* Start Selected extract *

Love and hate are harsh terms that perhaps shouldn’t be used when talking about companies and people’s perceptions of them – after all, as we said before, love’s got no business being used in the world of marketing and, well, business. But when we evaluate companies’ brand and reputation, and their perceived Corporate Character, the main index we look at is the level of trust and affection they enjoy in the marketplace – and on that measurement, among the 120+ companies we monitor in Denmark every month, Lego always seems to come first and Saxo Bank last. Why is that?
Of toys and bank accounts
It’s true that most of us are not aware of many Saxo-fans out there, and we don’t mean the musical instrument! Jokes aside, it’s clear that comparing a toy manufacturer with a bank is not exactly fair: people have a personal and playful relationship with games and toys, one that can extend way beyond their childhood – hence the phenomenon of Adult Fans of Lego. A bank, on the other hand, is considered a “necessary evil”, a rational service that is not typically associated with strong emotions. This is fair enough and starts explaining the difference in scores between the two companies, but our data shows that there are other toy manufacturers that are not nearly as trusted and liked as LEGO (e.g. Playmobil, ranked 52), just as much as there are other banks that are not nearly disliked and distrusted as much as Saxo Bank (e.g. Arbejdernes Landsbank, ranked 61). So clearly there’s more to it than the difference in sectors and the nature of the product.
To try and answer this question, we should first explain our methodology in a bit more detail.
Why it’s important to be trusted and liked
At Caliber we believe that companies that are driven by a unique purpose and act with integrity have a strong and lasting character – in the same way that people do. Our experience and research clearly show that this leads to being more trusted and liked by other people, and for companies this means winning more loyal customers and employees, and more dedicated ambassadors among other stakeholder groups – helping secure the performance and viability of the business. We consider “driven by a unique purpose” to be a testament of a strong corporate brand, and “acting with integrity” to be the hallmark of a strong company reputation. These therefore form the building blocks of our methodology, which looks at brand and reputation dimensions as driving trust and affection, which in turn build consideration, preference and advocacy.
As part of our real-time tracking program we monitor the public perceptions of more than 120 companies in Denmark on a monthly basis on the different aspects of their brand and reputation. Since, as mentioned above, our research indicates that being trusted and liked is the main driver of people’s behavior and goodwill towards companies – we focus on that as our main index, while also trying to understand how brand and reputation dimensions help build these emotions of trust and affection. Looking at the development of our metrics we can detect key characteristics of those companies who succeed in forming this emotional bond with the public, and those who don’t.
One interesting thing we find again and again is that a strong brand and a strong reputation go hand in hand when it comes to earning the trust and affection of stakeholders. In fact, 53% of people’s trust and affection towards companies is influenced by an organization’s corporate brand (how authentic, relevant, differentiated and inspiring it is perceived to be), while 47% is explained by the corporate reputation (perceptions of the company’s products, innovation, integrity and leadership):
Figure shows percentage of influence of each corporate brand and reputation dimension on trust and affection (sum = 100%). Percentages are result of a multiple linear regression analysis based on the data from the Caliber brand and reputation tracker in September-November 2016 (n = 4.963; Adj R-square = 0,731)

* End Selected extract *

**Task set:**
1. In the article about Lego and Saxo Bank, what percentage of people's trust and affection toward companies is influenced by the corporate brand?
2. Reproduce word for word the passage of the article about Lego and Saxo Bank that begins with "Love and hate" and ends after "Why is that?".
The items that come next were taken from a separate source.

* Start Listing *

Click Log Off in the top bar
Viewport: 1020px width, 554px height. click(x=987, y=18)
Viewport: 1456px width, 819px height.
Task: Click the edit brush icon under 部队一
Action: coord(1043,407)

* End Listing *

**Answers to the tasks:**
1. 53%

2.
Love and hate are harsh terms that perhaps shouldn’t be used when talking about companies and people’s perceptions of them – after all, as we said before, love’s got no business being used in the world of marketing and, well, business. But when we evaluate companies’ brand and reputation, and their perceived Corporate Character, the main index we look at is the level of trust and affection they enjoy in the marketplace – and on that measurement, among the 120+ companies we monitor in Denmark every month, Lego always seems to come first and Saxo Bank last. Why is that?